De Heun (vier langgerekte gebouwen met ieder circa zestig woningen) is gebouwd als een soort ‘hand’ die vier lange ‘groene vingers’ het Bossche Broek insteekt, een geliefd natuurgebied ten oosten van Den Bosch. De vier appartementengebouwen, die de hand reiken naar het Bossche Broek, vormen de overgang van de stad naar de natuur. Bij de stedelijk bouwkundige ontwikkeling is gezocht naar de juiste balans tussen natuur en bebouwing om deze twee zo vloeiend mogelijk in elkaar te laten overgaan.
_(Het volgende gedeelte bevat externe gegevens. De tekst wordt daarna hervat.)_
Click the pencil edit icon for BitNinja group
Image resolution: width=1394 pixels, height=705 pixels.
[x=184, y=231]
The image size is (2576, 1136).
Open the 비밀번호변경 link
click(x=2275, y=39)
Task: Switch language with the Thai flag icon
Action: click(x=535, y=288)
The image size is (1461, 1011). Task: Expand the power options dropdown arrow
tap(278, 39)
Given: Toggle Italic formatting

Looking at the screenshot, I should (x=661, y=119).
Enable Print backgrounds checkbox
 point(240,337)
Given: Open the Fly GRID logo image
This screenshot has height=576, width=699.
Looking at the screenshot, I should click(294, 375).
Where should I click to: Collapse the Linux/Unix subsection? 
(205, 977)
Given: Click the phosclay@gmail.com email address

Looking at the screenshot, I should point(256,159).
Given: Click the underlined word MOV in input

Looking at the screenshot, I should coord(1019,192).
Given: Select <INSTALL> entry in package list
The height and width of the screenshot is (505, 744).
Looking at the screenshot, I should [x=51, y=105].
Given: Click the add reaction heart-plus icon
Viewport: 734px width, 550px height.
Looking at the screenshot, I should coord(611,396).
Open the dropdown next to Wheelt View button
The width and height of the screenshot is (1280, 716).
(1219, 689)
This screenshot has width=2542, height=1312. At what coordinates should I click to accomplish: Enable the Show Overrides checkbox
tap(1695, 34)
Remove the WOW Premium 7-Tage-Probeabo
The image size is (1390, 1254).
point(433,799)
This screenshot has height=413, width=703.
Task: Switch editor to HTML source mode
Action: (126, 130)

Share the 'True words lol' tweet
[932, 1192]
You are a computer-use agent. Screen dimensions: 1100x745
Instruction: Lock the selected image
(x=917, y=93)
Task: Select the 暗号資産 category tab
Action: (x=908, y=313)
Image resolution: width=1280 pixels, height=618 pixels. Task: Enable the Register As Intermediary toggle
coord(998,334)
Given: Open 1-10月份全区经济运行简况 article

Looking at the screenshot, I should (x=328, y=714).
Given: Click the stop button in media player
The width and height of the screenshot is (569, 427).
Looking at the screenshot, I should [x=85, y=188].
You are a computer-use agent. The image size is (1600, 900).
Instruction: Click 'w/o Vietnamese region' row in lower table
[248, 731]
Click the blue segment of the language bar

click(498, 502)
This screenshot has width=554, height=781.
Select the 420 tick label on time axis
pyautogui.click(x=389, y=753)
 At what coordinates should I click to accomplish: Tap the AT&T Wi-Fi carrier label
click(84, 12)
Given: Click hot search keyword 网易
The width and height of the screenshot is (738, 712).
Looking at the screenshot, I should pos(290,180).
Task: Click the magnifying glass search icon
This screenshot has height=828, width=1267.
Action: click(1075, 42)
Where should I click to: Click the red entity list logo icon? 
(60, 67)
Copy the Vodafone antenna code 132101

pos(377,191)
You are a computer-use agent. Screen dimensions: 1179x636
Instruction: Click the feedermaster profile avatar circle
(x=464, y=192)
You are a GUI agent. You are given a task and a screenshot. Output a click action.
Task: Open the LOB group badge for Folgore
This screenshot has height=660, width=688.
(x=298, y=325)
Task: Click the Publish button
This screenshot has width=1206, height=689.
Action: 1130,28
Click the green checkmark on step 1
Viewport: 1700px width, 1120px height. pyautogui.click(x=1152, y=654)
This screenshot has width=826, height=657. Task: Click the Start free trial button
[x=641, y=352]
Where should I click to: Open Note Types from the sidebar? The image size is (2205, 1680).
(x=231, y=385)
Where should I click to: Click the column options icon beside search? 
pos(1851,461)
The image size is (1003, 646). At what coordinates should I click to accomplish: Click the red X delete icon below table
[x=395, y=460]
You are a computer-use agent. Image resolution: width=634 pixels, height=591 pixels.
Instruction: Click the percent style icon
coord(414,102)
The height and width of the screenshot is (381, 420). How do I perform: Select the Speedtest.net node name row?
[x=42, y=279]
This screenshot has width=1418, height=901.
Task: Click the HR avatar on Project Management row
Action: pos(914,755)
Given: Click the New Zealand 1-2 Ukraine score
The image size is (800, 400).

Dat betekent onder meer dat het natuurgebied de ruimte heeft gekregen om ‘op te rukken’ naar de bebouwing, tussen de vier appartementengebouwen.
De vier appartementengebouwen zijn trapsgewijs gebouwd. Die terrasvorming is leuk om te zien en speels, maar is in de eerste plaats bedacht om een hele andere reden. De trapsgewijze constructie was nodig om de woningen onder de grenswaarden voor geluidsbelasting te houden. Geluid wordt veroorzaakt door de naastgelegen rondweg Den Bosch. De geluidsgolven verplaatsen zich als een curve die leidend is geweest voor het ontwerp van de gebouwen (toenmalig Molenaar & Pruyn Architecten en architectenbureau de Twee Snoeken).
De architectonische en landschappelijke waarden waren leidend bij het ontwerp
Tussen de appartementengebouwen zelf is de verbinding met de natuurlijke omgeving nog verder versterkt door het creëren van grote binnentuinen. Deze groenplekken hebben ook nog onderling connectie met elkaar doordat ze middels grote openingen in de gebouwen met elkaar zijn verbonden. Deze ingreep heeft wel tot gevolg gehad dat er appartementen per gebouw zijn opgeofferd. De architectonische en landschappelijke waarden waren dus leidend bij het ontwerp van de gebouwen en de omgeving.
Kenmerkend zijn verder de betonnen constructies met dragers en liggers die op de terrassen pergola’s vormen die uitzicht bieden op het Bossche Broek. De zo ontstane buitenruimten vormen een geleidelijke overgang van het ‘harde’ gebouw naar het ‘zachte’ groen.